What the task requires: Convert the items from the line with "The height and width of the screenshot is (389, 623)." through the end of the items into a two-column CSV with the headers input and output. Give one row per item, put each field in quotes, and replace line breaks with spaces.

Saved entries
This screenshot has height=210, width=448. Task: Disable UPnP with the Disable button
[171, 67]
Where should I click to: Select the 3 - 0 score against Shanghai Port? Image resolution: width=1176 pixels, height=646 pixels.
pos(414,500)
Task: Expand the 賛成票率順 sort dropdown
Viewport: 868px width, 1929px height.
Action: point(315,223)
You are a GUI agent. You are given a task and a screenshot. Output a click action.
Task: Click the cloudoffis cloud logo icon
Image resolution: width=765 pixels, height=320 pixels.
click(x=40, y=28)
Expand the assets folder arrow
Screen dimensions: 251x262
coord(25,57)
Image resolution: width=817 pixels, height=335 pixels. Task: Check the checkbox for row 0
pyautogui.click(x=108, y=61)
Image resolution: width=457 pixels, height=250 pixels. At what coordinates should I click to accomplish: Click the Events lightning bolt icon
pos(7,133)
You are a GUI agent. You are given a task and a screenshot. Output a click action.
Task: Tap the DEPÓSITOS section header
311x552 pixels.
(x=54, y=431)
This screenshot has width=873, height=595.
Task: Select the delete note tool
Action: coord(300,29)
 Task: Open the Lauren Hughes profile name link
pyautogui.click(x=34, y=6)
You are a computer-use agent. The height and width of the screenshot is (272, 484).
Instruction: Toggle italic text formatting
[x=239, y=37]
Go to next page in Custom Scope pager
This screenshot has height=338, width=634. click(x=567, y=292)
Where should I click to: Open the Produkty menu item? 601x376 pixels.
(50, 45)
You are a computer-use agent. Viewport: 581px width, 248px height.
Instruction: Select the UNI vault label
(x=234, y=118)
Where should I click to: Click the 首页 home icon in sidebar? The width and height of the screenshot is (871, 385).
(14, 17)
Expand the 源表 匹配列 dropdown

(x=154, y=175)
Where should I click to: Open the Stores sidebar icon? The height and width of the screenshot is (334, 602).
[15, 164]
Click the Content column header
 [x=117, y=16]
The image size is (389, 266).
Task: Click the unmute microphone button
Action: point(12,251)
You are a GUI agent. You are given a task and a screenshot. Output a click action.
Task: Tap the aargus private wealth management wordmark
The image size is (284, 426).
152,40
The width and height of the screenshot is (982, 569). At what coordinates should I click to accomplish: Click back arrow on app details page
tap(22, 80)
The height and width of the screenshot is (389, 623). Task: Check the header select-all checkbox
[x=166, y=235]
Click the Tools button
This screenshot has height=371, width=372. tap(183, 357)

Task output:
input,output
"The height and width of the screenshot is (389, 623). Task: Check the header select-all checkbox","[x=166, y=235]"
"Click the Tools button","This screenshot has height=371, width=372. tap(183, 357)"